Task to carry out :: Quote the entries below from the line with "Expand the Web Search type dropdown" through the line with "Click the Business", both ends included, and only those lines.

- - -

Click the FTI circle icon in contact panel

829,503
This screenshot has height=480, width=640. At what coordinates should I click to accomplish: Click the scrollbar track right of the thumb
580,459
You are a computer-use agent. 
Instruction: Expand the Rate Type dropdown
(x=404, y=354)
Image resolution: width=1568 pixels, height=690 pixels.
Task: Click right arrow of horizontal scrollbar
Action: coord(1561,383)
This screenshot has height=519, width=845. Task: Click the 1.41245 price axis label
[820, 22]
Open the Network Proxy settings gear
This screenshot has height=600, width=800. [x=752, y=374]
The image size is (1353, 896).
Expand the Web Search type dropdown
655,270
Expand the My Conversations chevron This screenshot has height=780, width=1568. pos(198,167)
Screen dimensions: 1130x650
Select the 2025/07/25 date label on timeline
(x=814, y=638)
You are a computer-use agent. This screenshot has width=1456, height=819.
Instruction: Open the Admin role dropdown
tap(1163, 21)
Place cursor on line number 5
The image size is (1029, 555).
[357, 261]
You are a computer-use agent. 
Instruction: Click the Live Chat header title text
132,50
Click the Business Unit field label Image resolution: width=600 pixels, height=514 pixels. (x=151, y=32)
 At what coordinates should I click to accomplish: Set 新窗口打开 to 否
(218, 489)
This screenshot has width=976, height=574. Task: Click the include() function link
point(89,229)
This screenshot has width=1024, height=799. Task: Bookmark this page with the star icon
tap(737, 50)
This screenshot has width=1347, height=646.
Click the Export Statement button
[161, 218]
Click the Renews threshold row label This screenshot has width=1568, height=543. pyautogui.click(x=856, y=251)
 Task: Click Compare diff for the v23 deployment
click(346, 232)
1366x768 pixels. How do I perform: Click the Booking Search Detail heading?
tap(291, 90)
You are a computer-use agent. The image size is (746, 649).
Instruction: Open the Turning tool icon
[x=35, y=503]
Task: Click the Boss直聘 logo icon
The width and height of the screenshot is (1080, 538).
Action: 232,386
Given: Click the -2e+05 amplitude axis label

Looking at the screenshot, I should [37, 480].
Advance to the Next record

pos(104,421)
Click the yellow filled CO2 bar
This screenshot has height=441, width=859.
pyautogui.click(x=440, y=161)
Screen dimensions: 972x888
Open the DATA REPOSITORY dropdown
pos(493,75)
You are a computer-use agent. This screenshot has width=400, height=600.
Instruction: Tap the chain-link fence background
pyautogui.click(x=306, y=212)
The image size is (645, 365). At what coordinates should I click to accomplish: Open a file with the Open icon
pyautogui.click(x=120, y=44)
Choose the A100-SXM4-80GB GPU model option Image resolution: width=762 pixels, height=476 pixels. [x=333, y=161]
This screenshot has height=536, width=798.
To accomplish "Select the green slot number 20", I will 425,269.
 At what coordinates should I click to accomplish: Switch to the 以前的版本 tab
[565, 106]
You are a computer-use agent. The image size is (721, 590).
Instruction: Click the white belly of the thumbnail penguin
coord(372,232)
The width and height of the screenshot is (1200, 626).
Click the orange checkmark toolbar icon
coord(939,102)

- - -

Reply ::
Expand the Web Search type dropdown
655,270
Expand the My Conversations chevron This screenshot has height=780, width=1568. pos(198,167)
Screen dimensions: 1130x650
Select the 2025/07/25 date label on timeline
(x=814, y=638)
You are a computer-use agent. This screenshot has width=1456, height=819.
Instruction: Open the Admin role dropdown
tap(1163, 21)
Place cursor on line number 5
The image size is (1029, 555).
[357, 261]
You are a computer-use agent. 
Instruction: Click the Live Chat header title text
132,50
Click the Business Unit field label Image resolution: width=600 pixels, height=514 pixels. (x=151, y=32)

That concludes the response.